▶ **Activity**
The answer should consist of each line from the data below that includes "agent".

[Collected data entries]

========================================================================

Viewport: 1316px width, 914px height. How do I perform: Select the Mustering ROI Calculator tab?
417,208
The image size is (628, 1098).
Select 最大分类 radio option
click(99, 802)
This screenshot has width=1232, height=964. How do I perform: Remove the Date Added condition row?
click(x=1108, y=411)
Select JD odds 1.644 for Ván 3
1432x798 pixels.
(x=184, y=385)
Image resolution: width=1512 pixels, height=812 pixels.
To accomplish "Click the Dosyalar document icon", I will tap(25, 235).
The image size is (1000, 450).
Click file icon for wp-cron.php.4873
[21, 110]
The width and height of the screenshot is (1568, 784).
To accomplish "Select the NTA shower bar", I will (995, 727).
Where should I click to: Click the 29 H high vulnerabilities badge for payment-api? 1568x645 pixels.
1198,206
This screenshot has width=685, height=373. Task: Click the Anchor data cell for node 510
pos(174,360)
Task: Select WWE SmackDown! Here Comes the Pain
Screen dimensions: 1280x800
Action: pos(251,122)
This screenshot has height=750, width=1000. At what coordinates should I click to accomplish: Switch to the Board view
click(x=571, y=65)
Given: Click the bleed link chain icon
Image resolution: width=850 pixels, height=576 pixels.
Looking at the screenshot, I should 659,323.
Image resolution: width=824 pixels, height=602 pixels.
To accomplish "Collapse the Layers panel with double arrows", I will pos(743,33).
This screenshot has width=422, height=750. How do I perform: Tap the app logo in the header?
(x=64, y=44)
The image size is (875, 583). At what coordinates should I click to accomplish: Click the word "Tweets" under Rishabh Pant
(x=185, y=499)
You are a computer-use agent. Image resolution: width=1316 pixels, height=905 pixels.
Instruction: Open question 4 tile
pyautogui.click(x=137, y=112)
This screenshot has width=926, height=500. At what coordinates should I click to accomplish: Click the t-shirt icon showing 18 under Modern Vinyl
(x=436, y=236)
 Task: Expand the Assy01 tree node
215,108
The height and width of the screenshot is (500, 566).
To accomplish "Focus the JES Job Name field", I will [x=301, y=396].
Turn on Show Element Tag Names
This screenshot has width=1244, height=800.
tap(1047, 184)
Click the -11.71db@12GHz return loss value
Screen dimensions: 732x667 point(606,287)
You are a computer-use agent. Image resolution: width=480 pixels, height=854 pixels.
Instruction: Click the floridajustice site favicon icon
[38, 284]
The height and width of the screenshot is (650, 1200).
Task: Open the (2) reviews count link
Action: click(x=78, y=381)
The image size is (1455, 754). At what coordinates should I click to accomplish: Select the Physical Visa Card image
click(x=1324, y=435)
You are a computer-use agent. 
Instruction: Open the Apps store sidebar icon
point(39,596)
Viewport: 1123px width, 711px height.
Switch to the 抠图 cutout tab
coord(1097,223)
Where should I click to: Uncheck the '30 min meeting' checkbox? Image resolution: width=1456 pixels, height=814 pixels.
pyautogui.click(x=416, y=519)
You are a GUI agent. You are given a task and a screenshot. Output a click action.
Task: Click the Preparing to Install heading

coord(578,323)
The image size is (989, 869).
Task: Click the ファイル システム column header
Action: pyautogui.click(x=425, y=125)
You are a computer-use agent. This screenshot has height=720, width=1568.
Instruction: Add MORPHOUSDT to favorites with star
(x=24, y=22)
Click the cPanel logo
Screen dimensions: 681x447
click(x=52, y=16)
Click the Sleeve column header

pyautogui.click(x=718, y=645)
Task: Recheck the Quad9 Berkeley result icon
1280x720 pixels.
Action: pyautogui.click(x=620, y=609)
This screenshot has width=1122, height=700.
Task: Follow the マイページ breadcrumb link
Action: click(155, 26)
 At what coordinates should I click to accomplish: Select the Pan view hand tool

========================================================================

▶ **Solution to this task**
You are a computer-use agent. Image resolution: width=1316 pixels, height=905 pixels.
You are a computer-use agent. Image resolution: width=480 pixels, height=854 pixels.
You are a computer-use agent. 
You are a GUI agent. You are given a task and a screenshot. Output a click action.
You are a computer-use agent. This screenshot has height=720, width=1568.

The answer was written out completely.